Relaciono esta cuestión con la reciente aparición, en edición argentina, de la obra Literatura y revolución de León Trotsky. Conocido en castellano por ediciones anteriores (la de Jorge Abelardo Ramos), ahora se edita este libro con prólogo de Rosana López Rodríguez y Eduardo Sartelli, con una traducción directa del ruso anotada de Alejandro González. Es obra fundamental, y su publicación completa de enorme significación cultural. No es posible resumirla en todas sus dimensiones, de extraordinaria sutileza intelectual para la historia del siglo XX. Pero en lo que aquí nos interesa es un eslabón muy refinado del mismo “módulo Balzac”. ¡Hay que verlo a Trotsky, en reuniones de los numerosos grupos en los que se divide la intelectualidad soviética! Lo escuchamos allí, entre tantas cuestiones de principalísima actualidad, defendiendo una interpretación de la Divina Comedia del Dante no reducible a la sociedad en que se escribió, sino relacionada con la historia general del espíritu colectivo, donde el arte cobra una evidente autonomía y exige el reconocimiento de su carga enigmática. Lo decimos de una manera que no es igual a cómo la formula Trotsky. Pero acentuándole ciertos elementos y subrayando otros, estamos frente a reflexiones equivalentes a la Teoría Estética de Adorno. Y de alguna manera, cercana a las especulaciones del “primer Lúkacs”, antes de sus fingidas autocríticas. Lúkacs es lo que él mismo dice rechazar de sus escritos de juventud. Es la posibilidad misma de vivir en dos andariveles, o dicho de otra manera, entre dos legados a los que les es atribuible una naturaleza trágica. Ser “conservador” en cuestiones vinculadas a la teoría del conocimiento y revolucionario en cuestiones de crítica política general, donde debía regir una “ética de izquierda”.

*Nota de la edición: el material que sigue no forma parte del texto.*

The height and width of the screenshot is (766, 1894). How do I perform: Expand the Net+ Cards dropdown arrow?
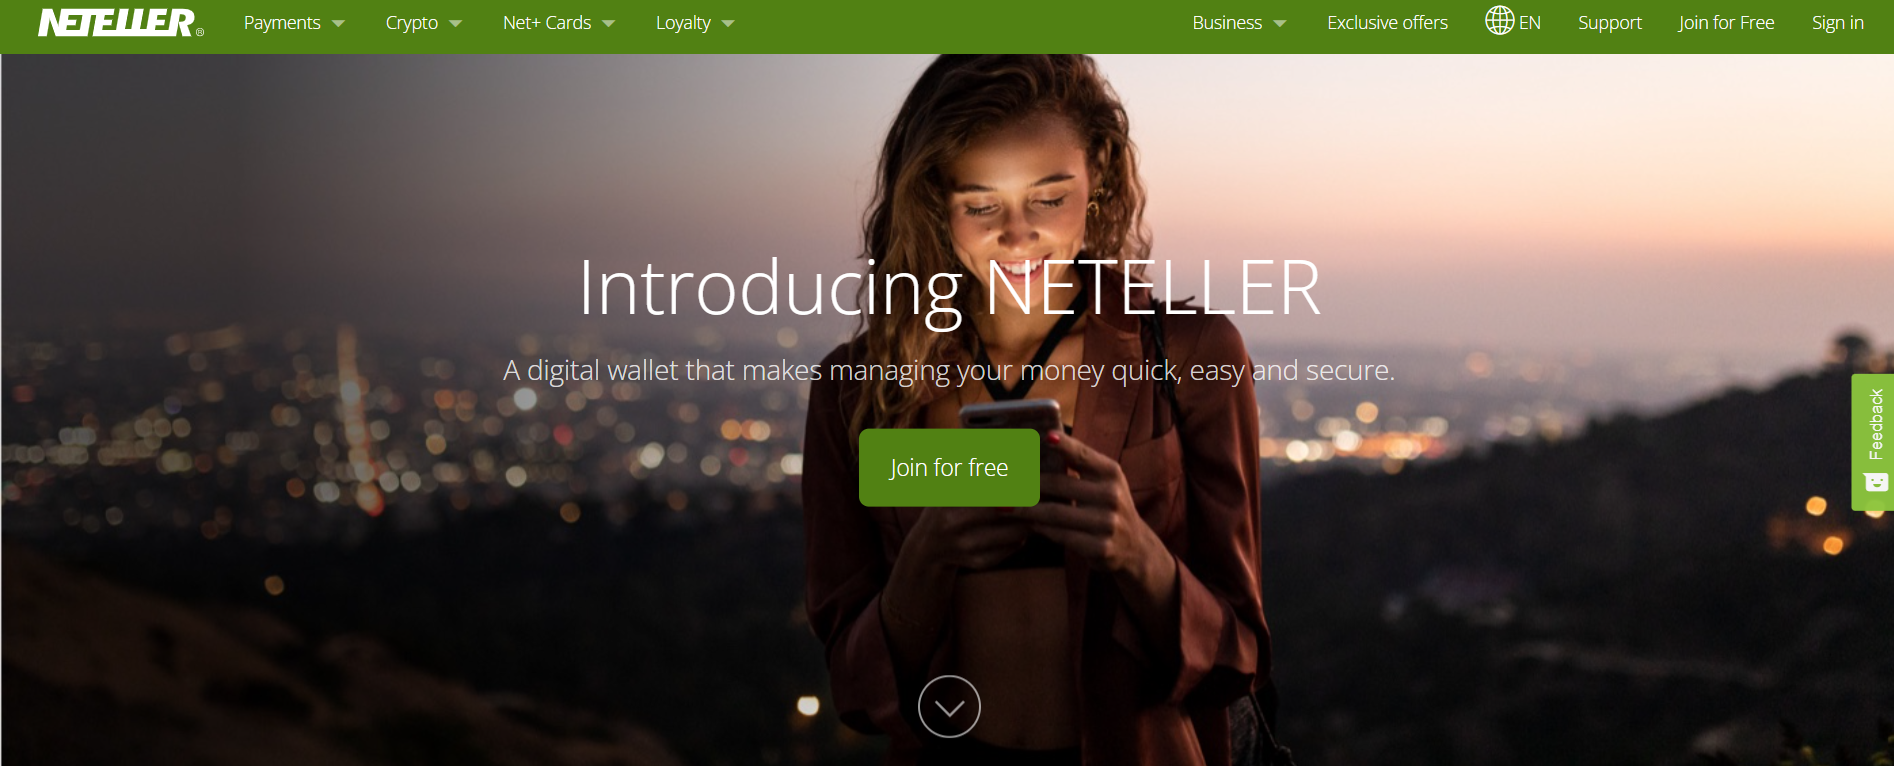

¿Es posible ahora esta escisión entre conocimiento y ética? Evidentemente en esta interesante división del sujeto político perdura el gran tema de la lectura humanística (prefiero llamarla así) que nos hace disponer de grandes legados literarios para ver más iluminadamente una época. Es una cuestión que está en las más diversas conciencias, tanto en la afirmación de la Presidenta sobre la lectura del Mercader de Venecia de Shakespeare para entender a los fondos buitre, como en el debate de apariencia desdichada, sobre los empleos del texto borgeano como experimentación crítica. Son otras tantas manifestaciones del “módulo Balzac”, según lo viera Marx. Toda la gran literatura, aquella que según la expresión de Harold Bloom, “inventó lo humano”, está a nuestra disposición para que nos sirvamos de ella para interpretar la época que no es ajena, sino que también está constituida por los grandes mitos literarios: el nombre del Padre, el Traidor y el Héroe, el Pícaro que va al sacrificio inesperado por una gran causa a la que le era indiferente, el Político portador de una tragedia que desconoce, los hombres tomados por las redes del Mercado. Los profesionales de la mala interpretación política impugnarán a Shakespeare por el modo en que compuso a su Shylock, que es el hombre trágico moderno antes que un producto de los prejuicios de su creador (ver el gran libro de Eduardo Rinesi, Las máscaras de Jano). Los suplementos culturales de los grandes medios “se pondrán nerviosos” al percibir que sus interpretaciones flaquean ante el “Shakespeare latinoamericano” que se sitúa como personaje del ensayismo argentino, y ante el “Borges europeísta” que revela a cada paso que es heredado por inconcebibles lectores de la “razón populista”. Así como para Marx, Lúkacs, Trotsky y Piglia hubo un “módulo Balzac”, los nombres de Shakespeare y Borges son el nervio interno inalienable de nuestras mejores reflexiones político-literarias.
* Director de la Biblioteca Nacional.